Partly Cloudy, Sweatpants, Shrinky Dink


BackBlast:

I was thankful that the rain held off this morning and that it was still somewhat warm this morning compared to what it could be this time of year. Three of us braved the darkness for this one and were blessed with the lovely sight of a hot air balloon with the sunrise. All of us hate counting so I created an ALARM beatdown but with a timer rather than reps. First we warmed up with some arm circles, some stretches, TTTs slowly on our own, and some jump ropes to warm up our legs.

The Thang – Timed ALARM

So an ALARM has one exercise for each letter – Arms, Legs, Abs, Run, and then an M exercise.
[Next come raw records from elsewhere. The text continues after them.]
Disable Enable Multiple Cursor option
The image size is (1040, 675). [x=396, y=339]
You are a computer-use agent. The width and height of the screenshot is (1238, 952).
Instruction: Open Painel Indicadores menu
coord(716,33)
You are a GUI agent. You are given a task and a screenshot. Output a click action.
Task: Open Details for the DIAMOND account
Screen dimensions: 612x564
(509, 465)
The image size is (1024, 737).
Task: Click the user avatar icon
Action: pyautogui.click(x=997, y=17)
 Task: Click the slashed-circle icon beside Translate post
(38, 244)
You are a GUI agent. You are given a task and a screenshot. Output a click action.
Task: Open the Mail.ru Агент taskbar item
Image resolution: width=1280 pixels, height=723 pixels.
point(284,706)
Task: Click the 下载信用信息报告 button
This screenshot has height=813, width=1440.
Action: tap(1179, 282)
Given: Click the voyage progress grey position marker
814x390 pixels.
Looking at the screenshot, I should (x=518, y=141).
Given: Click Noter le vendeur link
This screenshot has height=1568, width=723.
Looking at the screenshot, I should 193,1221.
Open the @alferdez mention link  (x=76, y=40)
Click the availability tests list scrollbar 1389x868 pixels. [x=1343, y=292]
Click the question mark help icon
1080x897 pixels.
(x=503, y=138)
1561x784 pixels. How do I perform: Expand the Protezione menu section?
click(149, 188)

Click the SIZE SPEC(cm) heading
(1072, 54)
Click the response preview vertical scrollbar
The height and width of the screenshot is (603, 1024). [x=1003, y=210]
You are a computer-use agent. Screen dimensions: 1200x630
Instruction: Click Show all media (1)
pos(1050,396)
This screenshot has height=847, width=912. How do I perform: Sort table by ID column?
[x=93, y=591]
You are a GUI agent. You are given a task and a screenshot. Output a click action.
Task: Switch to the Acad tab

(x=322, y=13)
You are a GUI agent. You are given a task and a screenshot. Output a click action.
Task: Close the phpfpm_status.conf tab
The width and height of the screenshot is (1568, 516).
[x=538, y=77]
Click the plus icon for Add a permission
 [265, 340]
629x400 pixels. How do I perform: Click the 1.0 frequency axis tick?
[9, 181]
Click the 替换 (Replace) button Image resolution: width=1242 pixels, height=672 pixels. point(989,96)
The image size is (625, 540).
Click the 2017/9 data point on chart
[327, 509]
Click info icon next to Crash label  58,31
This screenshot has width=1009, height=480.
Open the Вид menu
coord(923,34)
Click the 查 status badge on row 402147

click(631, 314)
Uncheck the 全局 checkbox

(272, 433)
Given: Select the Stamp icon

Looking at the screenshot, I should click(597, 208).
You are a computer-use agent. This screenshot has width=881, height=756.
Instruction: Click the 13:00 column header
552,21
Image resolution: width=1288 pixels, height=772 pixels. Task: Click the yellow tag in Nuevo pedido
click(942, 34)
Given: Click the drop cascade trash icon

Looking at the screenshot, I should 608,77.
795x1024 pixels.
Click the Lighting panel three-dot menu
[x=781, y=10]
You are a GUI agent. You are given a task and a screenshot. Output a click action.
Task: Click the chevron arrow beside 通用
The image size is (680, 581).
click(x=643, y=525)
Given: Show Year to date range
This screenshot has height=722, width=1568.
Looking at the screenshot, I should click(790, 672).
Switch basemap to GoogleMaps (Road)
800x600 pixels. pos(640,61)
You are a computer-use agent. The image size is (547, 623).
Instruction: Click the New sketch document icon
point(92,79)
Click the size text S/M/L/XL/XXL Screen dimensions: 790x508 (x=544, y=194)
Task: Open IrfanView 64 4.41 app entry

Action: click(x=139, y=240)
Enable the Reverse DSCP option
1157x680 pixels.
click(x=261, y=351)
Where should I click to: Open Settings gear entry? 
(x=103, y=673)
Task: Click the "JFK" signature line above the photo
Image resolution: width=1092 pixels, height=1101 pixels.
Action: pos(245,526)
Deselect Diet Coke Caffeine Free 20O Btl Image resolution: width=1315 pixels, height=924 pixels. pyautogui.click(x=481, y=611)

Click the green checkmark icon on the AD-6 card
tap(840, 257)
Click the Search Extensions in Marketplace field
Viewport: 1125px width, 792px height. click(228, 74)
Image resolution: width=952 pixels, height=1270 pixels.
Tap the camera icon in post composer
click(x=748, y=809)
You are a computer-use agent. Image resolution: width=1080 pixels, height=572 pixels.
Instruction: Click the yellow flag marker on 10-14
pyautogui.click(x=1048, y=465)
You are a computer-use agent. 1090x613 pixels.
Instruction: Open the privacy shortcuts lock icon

For this beatdown I set the timer for 1:00 minute and then 10 seconds to switch to the next exercise. I set the RUN interval for 2:00 minutes knowing we would probably be faster than that (and I was right) as we ran the grove circle. I created 4 rounds:

Round 1 – upright rows, curtsy lunges, reverse crunches, run a lap, monkey humpers

Round 2 – tricep pulses, superman squats, pretzel crunches, run a lap, merkins

Round 3 – front raises, imperial walkers, in&outs, run a lap, moroccan night clubs

Round 4 – bicep curls, step ups, leg lifts, run a lap, monkey humpers

 

I had also planned for a 3-6-9 routine for this beatdown. So this involves 3 exercises for 6 minutes and nine reps of each exercise, and you keep cycling through the exercises without stopping. The exercises I chose were push ups, jump squats, and BGSUs. We took a 5th lap around the circle, which at the grove completes a mile.

We still had a few minutes left so we repeated Round 1 from the ALARM minus the run for time’s sake. We stretched a bit, did COT and NOR. All of us felt the need for some patience so that was our main prayer request. Thanks for joining me PC and SP!